Periodic solutions for one-dimensional nonlinear nonlocal problem with drift including singular nonlinearities

TL;DR

This paper establishes the existence and multiplicity of periodic solutions for a class of one-dimensional nonlinear nonlocal equations involving fractional Laplacians, singular nonlinearities, and gradient terms, extending classical results to nonlocal contexts.

Contribution

It introduces new existence and multiplicity results for nonlocal equations with singular nonlinearities, using degree theory and Perron's method, expanding classical ODE results to fractional Laplacian settings.

Findings

Existence of periodic solutions under various conditions.

Multiplicity results where a priori bounds are lost.

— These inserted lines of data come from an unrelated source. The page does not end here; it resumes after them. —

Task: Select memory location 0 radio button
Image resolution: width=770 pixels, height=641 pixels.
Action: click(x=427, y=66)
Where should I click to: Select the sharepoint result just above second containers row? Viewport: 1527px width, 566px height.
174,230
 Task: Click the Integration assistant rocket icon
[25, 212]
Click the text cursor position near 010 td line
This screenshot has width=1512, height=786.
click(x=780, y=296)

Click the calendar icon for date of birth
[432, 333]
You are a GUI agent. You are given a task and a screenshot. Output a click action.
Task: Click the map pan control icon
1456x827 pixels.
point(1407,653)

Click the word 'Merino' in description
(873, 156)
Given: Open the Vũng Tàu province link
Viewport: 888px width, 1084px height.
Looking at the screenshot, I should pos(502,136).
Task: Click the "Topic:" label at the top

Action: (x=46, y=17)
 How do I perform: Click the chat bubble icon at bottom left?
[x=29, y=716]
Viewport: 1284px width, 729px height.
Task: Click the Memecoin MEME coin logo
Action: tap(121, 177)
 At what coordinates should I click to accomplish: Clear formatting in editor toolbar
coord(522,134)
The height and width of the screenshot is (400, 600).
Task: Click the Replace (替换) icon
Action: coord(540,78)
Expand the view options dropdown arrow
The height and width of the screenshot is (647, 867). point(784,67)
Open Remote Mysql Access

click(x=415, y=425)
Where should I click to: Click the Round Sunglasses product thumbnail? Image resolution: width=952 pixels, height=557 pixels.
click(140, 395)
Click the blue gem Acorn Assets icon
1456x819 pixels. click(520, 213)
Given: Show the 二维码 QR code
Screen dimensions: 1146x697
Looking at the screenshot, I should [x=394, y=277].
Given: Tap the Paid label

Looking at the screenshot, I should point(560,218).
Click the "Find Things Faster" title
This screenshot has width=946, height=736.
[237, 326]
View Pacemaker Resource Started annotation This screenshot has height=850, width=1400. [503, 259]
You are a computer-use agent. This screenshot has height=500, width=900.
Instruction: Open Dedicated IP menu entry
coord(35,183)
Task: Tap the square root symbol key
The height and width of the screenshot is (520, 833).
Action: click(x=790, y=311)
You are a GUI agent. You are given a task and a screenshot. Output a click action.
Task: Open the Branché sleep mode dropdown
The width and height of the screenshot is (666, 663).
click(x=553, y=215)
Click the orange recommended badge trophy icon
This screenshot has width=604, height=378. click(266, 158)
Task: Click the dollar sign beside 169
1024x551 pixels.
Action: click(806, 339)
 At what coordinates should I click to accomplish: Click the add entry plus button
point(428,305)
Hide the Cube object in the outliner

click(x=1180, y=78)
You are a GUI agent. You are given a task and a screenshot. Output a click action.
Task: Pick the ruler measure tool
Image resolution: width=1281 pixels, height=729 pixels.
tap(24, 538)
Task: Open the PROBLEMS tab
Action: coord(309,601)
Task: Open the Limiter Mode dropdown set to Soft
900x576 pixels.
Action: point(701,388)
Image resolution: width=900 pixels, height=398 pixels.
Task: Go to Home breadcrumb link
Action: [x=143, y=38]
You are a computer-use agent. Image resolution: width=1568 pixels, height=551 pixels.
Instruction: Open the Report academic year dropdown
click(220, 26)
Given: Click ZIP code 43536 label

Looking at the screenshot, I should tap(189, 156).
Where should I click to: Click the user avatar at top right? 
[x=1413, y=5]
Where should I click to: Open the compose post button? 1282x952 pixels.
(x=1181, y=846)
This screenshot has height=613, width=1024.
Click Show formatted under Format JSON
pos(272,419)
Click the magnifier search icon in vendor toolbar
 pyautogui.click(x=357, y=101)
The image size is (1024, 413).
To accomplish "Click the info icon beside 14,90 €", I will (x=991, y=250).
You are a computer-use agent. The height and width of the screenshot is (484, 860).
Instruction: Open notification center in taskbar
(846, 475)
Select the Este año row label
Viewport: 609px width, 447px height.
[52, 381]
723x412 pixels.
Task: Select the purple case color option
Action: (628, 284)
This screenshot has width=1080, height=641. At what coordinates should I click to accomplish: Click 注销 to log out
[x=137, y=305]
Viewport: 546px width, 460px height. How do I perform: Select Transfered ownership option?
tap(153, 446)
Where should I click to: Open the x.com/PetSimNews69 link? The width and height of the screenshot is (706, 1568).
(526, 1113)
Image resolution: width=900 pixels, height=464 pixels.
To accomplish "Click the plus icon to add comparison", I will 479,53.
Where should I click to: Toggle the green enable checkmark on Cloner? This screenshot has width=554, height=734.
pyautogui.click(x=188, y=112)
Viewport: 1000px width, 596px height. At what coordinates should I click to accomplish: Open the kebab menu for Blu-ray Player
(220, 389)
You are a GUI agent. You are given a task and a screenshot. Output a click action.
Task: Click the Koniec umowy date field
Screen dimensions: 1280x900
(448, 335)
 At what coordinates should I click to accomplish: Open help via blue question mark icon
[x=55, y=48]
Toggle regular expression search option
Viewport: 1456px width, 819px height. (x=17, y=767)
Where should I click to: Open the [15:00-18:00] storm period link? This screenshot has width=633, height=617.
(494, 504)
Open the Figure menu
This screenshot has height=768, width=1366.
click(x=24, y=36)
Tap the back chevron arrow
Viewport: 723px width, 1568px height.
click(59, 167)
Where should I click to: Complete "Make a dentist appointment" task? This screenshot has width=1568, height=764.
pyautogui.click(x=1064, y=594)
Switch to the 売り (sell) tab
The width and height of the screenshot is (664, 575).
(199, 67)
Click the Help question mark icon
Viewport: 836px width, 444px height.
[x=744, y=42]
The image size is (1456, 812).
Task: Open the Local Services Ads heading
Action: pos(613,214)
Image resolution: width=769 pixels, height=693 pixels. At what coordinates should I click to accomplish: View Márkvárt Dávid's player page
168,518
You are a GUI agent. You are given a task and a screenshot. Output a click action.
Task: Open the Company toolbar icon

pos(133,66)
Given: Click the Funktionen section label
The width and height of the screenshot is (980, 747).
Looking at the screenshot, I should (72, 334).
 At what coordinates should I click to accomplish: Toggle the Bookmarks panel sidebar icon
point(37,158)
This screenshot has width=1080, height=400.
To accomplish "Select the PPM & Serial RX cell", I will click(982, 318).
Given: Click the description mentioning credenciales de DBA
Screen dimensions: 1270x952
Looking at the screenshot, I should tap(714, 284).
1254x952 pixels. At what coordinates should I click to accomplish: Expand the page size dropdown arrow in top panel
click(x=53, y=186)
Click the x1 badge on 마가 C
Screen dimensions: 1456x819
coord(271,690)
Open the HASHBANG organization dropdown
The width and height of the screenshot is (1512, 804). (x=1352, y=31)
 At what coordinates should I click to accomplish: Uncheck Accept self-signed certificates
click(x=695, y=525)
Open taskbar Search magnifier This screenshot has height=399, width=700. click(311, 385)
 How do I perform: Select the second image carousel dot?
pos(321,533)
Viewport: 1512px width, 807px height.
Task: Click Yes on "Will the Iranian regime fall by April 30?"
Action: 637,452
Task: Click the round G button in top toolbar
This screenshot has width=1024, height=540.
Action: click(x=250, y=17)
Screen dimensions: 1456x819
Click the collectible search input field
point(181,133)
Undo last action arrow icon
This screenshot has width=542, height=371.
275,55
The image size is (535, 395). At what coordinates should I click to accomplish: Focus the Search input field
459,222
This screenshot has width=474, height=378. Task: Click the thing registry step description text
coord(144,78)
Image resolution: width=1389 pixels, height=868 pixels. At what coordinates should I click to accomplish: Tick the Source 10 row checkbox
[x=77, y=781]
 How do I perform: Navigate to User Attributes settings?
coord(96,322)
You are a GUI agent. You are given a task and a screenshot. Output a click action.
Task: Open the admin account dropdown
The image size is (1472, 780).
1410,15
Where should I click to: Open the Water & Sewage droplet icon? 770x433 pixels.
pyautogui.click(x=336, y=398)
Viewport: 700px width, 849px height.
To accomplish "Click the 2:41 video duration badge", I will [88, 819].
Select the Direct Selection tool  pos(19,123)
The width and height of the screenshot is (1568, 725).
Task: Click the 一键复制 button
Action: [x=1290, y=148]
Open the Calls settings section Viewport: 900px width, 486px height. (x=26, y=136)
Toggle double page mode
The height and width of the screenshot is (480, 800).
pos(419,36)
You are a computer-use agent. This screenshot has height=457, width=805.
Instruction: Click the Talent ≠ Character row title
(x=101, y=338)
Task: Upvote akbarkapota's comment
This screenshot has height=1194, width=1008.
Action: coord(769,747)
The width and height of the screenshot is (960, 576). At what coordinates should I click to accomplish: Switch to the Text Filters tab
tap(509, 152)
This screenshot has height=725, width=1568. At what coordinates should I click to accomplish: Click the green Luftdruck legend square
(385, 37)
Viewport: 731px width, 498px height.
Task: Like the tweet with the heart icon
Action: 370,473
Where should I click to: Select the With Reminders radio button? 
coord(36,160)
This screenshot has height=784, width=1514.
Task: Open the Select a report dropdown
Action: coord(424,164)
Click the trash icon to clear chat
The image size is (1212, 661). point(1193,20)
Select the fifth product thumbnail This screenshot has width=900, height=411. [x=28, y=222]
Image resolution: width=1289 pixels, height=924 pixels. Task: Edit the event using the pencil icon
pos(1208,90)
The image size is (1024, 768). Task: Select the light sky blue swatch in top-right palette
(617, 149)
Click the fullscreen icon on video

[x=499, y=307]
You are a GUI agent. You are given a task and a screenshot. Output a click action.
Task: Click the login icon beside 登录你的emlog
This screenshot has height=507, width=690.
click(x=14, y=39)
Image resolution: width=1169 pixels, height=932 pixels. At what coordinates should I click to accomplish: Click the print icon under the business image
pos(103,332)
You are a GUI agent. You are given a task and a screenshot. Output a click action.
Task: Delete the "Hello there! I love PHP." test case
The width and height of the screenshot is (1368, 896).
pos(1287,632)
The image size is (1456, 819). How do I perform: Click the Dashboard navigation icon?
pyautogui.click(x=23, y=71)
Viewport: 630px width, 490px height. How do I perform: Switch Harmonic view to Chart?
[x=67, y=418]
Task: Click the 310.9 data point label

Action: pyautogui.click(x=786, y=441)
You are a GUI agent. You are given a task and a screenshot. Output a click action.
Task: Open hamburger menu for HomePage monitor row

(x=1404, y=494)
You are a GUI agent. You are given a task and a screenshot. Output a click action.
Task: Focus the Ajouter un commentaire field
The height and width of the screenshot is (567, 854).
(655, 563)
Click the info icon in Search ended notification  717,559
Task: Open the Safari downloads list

Extension of classical ODE results to nonlocal fractional equations.

Abstract

In this paper, we prove existence results of a one-dimensional periodic solution to equations with the fractional Laplacian of order $s\in(1/2,1)$, singular nonlinearity, and gradient term under various situations, including nonlocal contra-part of classical Lienard vector equations, as well other nonlocal versions of classical results know only in the context of second-order ODE. Our proofs are based on degree theory and Perron's method, so before that we need to establish a variety of priori estimates under different assumptions on the nonlinearities appearing in the equations. Besides, we obtain also multiplicity results in a regime where a priori bounds are lost and bifurcation from infinity occurs.